▸ **TEXTE SOURCE**:
------------------------------------
Il y a cent ans, le 1er juillet 1916, après une préparation d'artillerie exceptionnelle, le 1er Corps d'Armée Colonial réussissait à percer le front allemand au sud de la Somme.
Pour la première fois de la guerre, l'Artillerie Lourde à Grande Puissance (A.L.G.P) française est engagée en masse après des utilisations ponctuelles au cours de l'année précédente. A la fin de la bataille, l'A.L.G.P française comptera pas moins de 152 pièces en action dont 87 d'Artillerie Lourde sur Voie Ferrée (A.L.V.F).
Dans ce concert des pièces des calibres les plus forts (jusqu'aux obusiers de 400 mm), la pièce de 305 mm "Jeannette" va succomber au premier jour de l'assaut d'infanterie.
En effet, la 21e batterie du 6e Groupe d'Artillerie à Pied d'Afrique fait partie de cette masse d'Artillerie. Elle est armée de deux canons de 305 mm modèle 1893-96 sur affût à châssis Saint-Chamond dont le rôle initial est d'interdire à l'ennemi l'utilisation de la station de Nesle. La batterie a préparé deux épis de voie ferrée à proximité de Rosières (position 29 de l'A.L.G.P) et il est prévu de n'employer d'abord que la pièce "Jeannette", la seconde pièce "Blanche" étant maintenue provisoirement en réserve.
------------------------------------
▸ **MATÉRIEL FOURNI**:
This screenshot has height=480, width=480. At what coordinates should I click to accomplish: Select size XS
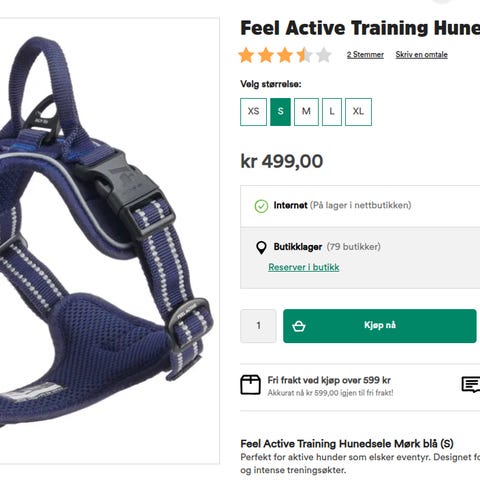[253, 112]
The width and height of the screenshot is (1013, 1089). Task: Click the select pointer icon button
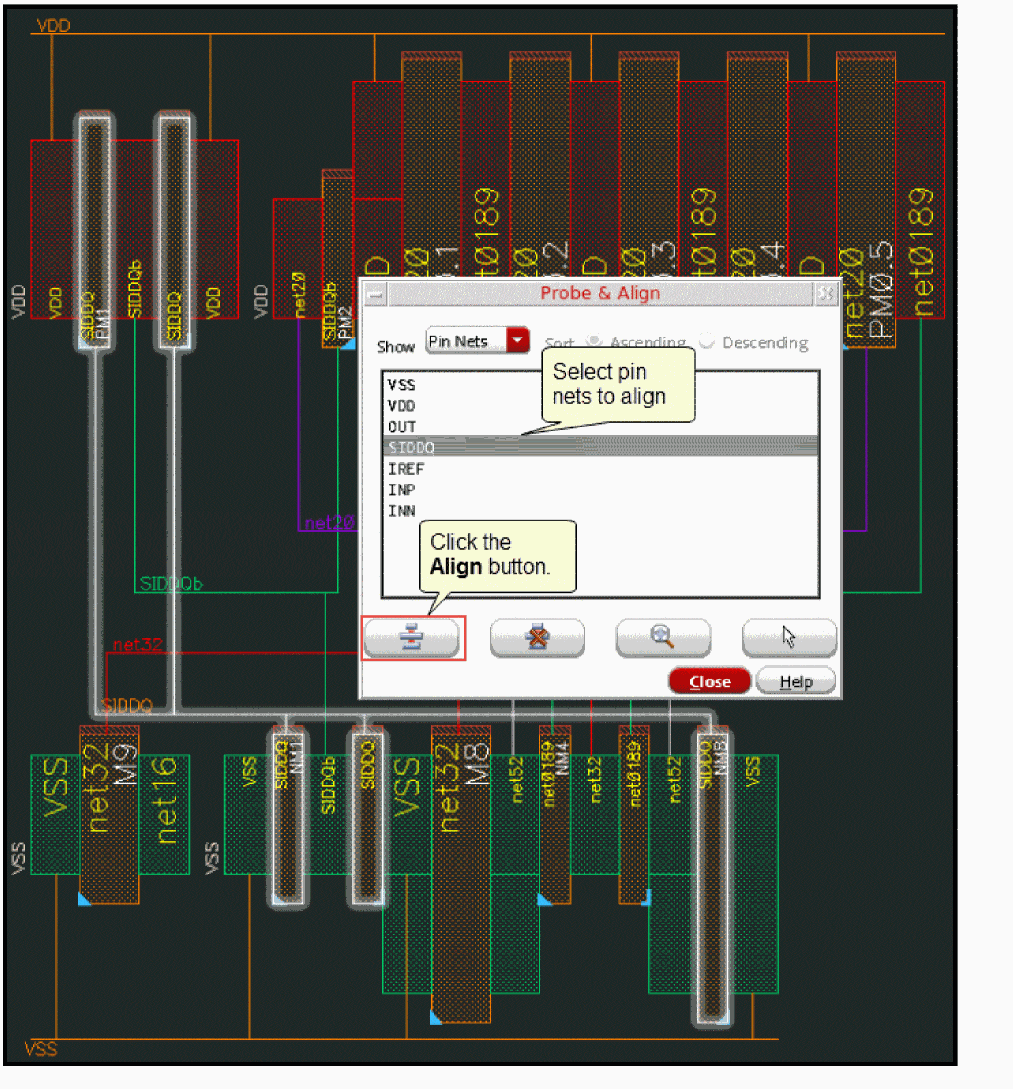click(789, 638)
------------------------------------
▸ **TRAVAIL DEMANDÉ**: Rédigez la suite du texte sur la pièce de 305 mm « Jeannette » lors de la bataille de la Somme, en commençant après sa dernière phrase. Ce matériel provient d'une autre source que le texte.

▸ **RÉSULTAT DE L'EXERCICE**:
Ces deux bouches à feu appartiennent à une série de 12 canons de côte commandés au tournant du siècle par la Marine mais non installés après le passage de la défense des côtes à la "Guerre" en 1901. Depuis l'achèvement de leur construction, les 12 canons et leurs 8 affûts sont stockés neufs à Cherbourg. En 1914, la firme de Saint-Chamond construit un affût A.L.V.F à châssis, suivi par 7 autres en 1915 afin d'employer ces canons très puissants. Les huit matériels construits portent tous un prénom féminin, le dernier construit ajoutant le nom de "Guilbert" à celui du prénom "Yvette" pour honorer la populaire chanteuse Yvette Guilbert.
Sur l'épi de Rosières, la pièce de 305 mm "Jeannette", immatriculée R 1902 n° 4, devait commencer à tirer le 28 juin 1916 mais les conditions climatiques empêchent l'observation aérienne et les tirs ne peuvent commencer que le 29 juin où 30 coups sont tirés sans incident sur Nesle.
Le lendemain, un second tir sur Nesle ne peut avoir lieu du fait de la brume et le tir est reporté au 1er juillet, date de l'assaut de l'infanterie.
Le 1er juillet 1916, le tir reprend mais à 11h22, au 20e coup tiré sur Nesle, une détonation du projectile dans l'âme détruit complétement la pièce "Jeannette" et une partie de son affût en causant de graves blessures à un officier, un sous-officier et onze artilleurs.
Dès le lendemain, la pièce "Blanche" sera déployée sur le second épi de tir pour continuer la lutte d'artillerie.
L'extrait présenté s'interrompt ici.